Властные отношения при повседневных социальных взаимодействиях манифестируются лингвистически, и носители языка осведомлены об этом, даже если им этого «не говорили». Продемонстрированная выше полиглоссия не мешала общению: люди, когда есть в том потребность, научиваются понимать друг друга. Однако равновесие существует до тех пор, пока все согласны со своими лингвистически манифестируемыми статусами. Отсутствие общего стандартного языка может начать восприниматься как проблема, например, при создании единого государства.
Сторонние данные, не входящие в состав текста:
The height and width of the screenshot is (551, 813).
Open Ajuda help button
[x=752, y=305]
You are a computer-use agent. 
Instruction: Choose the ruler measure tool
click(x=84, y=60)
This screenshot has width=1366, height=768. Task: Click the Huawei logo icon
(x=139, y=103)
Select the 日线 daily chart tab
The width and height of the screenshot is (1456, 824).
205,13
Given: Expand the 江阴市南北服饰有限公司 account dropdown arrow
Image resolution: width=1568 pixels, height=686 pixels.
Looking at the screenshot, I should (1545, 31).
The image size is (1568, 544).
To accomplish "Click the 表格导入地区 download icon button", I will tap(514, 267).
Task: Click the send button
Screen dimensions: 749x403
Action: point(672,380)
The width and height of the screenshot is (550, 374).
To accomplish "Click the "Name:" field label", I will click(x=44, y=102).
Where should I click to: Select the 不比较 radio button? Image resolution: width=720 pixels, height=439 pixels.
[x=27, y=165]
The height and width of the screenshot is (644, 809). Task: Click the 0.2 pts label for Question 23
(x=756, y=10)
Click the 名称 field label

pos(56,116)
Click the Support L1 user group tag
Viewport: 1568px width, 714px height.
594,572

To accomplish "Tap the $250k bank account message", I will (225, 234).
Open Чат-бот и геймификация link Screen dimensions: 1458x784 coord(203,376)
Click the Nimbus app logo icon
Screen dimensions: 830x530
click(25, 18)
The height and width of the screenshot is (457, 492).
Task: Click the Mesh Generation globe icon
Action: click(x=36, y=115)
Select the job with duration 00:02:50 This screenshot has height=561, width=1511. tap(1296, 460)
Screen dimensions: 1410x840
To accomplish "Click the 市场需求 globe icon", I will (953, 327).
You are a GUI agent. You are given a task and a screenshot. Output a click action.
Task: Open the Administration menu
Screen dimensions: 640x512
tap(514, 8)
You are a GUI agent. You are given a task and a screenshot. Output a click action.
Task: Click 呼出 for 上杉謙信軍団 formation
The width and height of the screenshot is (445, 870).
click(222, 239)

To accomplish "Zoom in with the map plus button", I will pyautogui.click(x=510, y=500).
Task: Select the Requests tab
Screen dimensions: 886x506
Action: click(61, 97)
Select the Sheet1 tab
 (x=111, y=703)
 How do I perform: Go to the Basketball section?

Или же – что имеет непосредственное отношение к теме этой статьи – использование какого-то языка в качестве общего (или «главного») начинает восприниматься как несправедливое и влечет требование «лингвистических» перемен при социальных сдвигах. Статус языка соответствует статусу группы, которая провозглашает себя его носителями или говорит (или считает, что говорит) от их имени, и требование изменить государственный язык (или статус языков) свидетельствует, что в коридоры власти готовы придти другие люди. Я полагаю, что это и происходило во время перестройки.